Your assignment: Keeping every word the same, return the listing from its first line until the line holding "Task: Toggle the +20 series in chart legend" has been returned as well.

===

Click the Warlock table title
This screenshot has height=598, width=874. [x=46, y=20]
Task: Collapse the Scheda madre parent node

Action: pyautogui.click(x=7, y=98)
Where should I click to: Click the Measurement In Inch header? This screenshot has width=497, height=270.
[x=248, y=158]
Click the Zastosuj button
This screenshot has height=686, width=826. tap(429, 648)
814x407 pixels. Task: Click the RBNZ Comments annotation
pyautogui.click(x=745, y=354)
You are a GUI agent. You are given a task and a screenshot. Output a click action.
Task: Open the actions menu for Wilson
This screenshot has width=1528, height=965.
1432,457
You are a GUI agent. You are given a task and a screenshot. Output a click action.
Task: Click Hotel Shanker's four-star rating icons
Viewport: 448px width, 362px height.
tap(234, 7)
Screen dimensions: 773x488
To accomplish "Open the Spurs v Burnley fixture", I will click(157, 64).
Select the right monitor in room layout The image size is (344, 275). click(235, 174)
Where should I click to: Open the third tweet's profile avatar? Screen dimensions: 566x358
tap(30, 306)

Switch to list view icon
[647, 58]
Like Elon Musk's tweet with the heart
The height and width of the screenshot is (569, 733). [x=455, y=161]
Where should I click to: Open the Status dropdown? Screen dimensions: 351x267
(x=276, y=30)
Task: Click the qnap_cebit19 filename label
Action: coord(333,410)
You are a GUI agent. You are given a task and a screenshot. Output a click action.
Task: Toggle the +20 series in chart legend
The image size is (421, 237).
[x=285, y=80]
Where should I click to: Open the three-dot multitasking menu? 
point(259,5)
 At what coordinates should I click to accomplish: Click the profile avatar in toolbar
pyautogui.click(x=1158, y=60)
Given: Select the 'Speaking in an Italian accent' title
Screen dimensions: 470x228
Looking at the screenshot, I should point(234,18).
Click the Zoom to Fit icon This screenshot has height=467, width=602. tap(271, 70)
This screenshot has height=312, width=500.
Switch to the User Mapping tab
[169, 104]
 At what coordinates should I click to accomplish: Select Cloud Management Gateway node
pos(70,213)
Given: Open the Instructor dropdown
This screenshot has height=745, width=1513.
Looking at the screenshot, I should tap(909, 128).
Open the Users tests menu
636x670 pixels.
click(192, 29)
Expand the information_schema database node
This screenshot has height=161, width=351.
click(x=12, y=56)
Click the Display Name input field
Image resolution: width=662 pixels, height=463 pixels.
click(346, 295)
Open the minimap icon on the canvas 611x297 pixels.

===

Response area:
Click the Warlock table title
This screenshot has height=598, width=874. [x=46, y=20]
Task: Collapse the Scheda madre parent node

Action: pyautogui.click(x=7, y=98)
Where should I click to: Click the Measurement In Inch header? This screenshot has width=497, height=270.
[x=248, y=158]
Click the Zastosuj button
This screenshot has height=686, width=826. tap(429, 648)
814x407 pixels. Task: Click the RBNZ Comments annotation
pyautogui.click(x=745, y=354)
You are a GUI agent. You are given a task and a screenshot. Output a click action.
Task: Open the actions menu for Wilson
This screenshot has width=1528, height=965.
1432,457
You are a GUI agent. You are given a task and a screenshot. Output a click action.
Task: Click Hotel Shanker's four-star rating icons
Viewport: 448px width, 362px height.
tap(234, 7)
Screen dimensions: 773x488
To accomplish "Open the Spurs v Burnley fixture", I will click(157, 64).
Select the right monitor in room layout The image size is (344, 275). click(235, 174)
Where should I click to: Open the third tweet's profile avatar? Screen dimensions: 566x358
tap(30, 306)

Switch to list view icon
[647, 58]
Like Elon Musk's tweet with the heart
The height and width of the screenshot is (569, 733). [x=455, y=161]
Where should I click to: Open the Status dropdown? Screen dimensions: 351x267
(x=276, y=30)
Task: Click the qnap_cebit19 filename label
Action: coord(333,410)
You are a GUI agent. You are given a task and a screenshot. Output a click action.
Task: Toggle the +20 series in chart legend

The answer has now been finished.